● **Exercise instructions**: Can you find the lines of the listing that include "location" and copy every one?

● **Input for this task**:
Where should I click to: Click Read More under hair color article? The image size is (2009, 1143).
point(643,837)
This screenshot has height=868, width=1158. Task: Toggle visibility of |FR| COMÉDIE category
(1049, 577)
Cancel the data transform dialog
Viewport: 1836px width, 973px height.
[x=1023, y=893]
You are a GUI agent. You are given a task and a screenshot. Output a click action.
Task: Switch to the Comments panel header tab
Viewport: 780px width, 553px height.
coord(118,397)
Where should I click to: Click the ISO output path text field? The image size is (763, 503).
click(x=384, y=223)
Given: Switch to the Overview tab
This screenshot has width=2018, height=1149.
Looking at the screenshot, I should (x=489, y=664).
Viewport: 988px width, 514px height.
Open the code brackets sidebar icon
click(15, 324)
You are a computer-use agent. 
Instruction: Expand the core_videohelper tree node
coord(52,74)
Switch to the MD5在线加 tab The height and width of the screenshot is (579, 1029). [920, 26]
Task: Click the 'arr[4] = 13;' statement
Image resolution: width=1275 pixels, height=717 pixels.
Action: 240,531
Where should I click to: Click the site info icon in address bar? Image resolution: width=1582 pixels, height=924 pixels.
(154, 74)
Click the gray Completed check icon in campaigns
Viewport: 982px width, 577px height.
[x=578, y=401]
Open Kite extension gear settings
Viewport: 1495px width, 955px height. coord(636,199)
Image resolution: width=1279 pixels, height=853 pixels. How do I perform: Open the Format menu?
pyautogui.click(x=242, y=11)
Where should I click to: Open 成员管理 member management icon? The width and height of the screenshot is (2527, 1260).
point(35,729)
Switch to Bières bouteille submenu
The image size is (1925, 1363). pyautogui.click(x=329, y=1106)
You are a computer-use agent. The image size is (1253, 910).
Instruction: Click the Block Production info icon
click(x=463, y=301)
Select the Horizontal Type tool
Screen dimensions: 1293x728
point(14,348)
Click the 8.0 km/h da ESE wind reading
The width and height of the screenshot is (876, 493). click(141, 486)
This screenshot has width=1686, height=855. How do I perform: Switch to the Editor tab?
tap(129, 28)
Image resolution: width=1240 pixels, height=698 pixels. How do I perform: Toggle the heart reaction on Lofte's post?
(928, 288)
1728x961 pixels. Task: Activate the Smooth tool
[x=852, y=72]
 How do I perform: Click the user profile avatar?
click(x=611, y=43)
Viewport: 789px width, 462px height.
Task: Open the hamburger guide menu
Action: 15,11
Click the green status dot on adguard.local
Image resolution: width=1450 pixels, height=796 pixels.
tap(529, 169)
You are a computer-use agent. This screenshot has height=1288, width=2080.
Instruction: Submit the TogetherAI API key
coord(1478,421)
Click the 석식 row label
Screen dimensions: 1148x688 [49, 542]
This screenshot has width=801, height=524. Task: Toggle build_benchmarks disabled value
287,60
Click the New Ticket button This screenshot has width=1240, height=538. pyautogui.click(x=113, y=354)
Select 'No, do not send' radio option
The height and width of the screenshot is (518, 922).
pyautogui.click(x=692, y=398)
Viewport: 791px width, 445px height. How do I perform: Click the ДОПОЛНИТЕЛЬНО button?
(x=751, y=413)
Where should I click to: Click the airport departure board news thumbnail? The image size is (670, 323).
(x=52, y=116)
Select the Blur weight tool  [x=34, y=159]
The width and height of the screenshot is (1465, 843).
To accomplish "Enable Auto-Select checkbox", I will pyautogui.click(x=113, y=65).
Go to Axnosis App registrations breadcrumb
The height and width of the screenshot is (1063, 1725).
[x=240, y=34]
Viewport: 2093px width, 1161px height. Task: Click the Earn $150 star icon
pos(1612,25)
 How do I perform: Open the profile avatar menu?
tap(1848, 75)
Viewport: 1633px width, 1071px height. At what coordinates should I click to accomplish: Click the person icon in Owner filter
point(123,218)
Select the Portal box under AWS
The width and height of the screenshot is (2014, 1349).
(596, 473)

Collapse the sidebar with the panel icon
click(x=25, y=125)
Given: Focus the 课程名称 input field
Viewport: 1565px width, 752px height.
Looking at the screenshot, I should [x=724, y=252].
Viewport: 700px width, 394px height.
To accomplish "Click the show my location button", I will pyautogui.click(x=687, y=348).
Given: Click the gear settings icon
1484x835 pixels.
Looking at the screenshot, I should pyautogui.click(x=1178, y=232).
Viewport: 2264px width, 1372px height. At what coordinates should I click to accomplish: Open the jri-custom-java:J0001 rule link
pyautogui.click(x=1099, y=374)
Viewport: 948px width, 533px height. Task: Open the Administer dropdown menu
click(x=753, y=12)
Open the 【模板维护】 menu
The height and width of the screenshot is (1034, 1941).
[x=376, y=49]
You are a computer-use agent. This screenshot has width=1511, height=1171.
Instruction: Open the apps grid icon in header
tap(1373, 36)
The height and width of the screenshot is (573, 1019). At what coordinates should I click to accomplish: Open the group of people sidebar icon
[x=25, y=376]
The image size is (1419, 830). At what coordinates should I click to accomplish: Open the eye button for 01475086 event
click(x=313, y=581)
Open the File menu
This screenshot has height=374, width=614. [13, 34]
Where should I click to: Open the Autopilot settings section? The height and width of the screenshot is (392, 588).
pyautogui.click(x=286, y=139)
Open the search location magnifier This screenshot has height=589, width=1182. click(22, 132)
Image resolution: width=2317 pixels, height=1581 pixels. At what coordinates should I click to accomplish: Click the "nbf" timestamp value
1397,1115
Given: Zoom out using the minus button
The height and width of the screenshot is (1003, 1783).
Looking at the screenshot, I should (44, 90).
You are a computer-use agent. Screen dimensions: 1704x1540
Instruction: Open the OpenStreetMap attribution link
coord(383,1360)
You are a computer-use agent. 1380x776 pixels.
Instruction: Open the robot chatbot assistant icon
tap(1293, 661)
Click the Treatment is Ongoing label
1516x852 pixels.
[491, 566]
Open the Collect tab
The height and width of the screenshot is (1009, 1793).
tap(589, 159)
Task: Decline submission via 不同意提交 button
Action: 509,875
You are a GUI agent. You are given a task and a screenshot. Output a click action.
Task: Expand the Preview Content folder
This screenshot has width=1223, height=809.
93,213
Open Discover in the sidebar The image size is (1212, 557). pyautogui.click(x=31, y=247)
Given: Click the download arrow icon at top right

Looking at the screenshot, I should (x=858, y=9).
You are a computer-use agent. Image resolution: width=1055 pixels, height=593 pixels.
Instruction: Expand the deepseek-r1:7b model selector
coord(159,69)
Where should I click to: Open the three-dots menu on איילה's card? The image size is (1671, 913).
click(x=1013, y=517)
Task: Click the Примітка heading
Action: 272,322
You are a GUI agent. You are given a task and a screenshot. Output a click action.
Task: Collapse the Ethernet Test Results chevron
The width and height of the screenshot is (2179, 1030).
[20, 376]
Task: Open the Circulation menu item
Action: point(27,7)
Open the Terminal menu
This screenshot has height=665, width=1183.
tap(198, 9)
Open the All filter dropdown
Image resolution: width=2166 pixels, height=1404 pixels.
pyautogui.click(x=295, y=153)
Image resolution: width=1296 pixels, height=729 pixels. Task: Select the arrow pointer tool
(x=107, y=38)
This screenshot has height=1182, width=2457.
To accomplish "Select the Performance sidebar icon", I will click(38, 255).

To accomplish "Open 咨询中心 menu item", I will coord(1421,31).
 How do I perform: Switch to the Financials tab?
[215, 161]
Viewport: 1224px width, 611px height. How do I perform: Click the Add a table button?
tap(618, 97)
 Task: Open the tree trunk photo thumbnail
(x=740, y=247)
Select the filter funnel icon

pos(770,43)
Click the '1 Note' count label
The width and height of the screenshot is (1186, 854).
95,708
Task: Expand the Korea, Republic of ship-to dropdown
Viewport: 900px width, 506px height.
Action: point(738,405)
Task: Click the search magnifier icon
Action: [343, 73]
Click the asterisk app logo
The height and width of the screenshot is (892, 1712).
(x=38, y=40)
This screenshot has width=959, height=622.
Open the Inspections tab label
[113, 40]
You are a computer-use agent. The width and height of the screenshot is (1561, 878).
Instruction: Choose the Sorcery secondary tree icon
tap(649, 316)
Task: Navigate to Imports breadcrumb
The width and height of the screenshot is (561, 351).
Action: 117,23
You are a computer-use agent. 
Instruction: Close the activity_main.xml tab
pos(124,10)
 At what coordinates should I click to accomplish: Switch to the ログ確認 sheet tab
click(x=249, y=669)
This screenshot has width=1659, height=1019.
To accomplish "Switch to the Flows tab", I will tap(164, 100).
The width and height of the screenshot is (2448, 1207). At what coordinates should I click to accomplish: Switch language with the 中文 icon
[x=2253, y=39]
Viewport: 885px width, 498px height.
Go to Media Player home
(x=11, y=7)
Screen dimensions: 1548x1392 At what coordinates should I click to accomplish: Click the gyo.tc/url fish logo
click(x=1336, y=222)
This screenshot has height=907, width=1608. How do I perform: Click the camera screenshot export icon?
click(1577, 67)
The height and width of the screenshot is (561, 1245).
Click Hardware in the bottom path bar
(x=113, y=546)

● **Response to the exercise**:
To accomplish "Click the show my location button", I will pyautogui.click(x=687, y=348).
Open the search location magnifier This screenshot has height=589, width=1182. click(22, 132)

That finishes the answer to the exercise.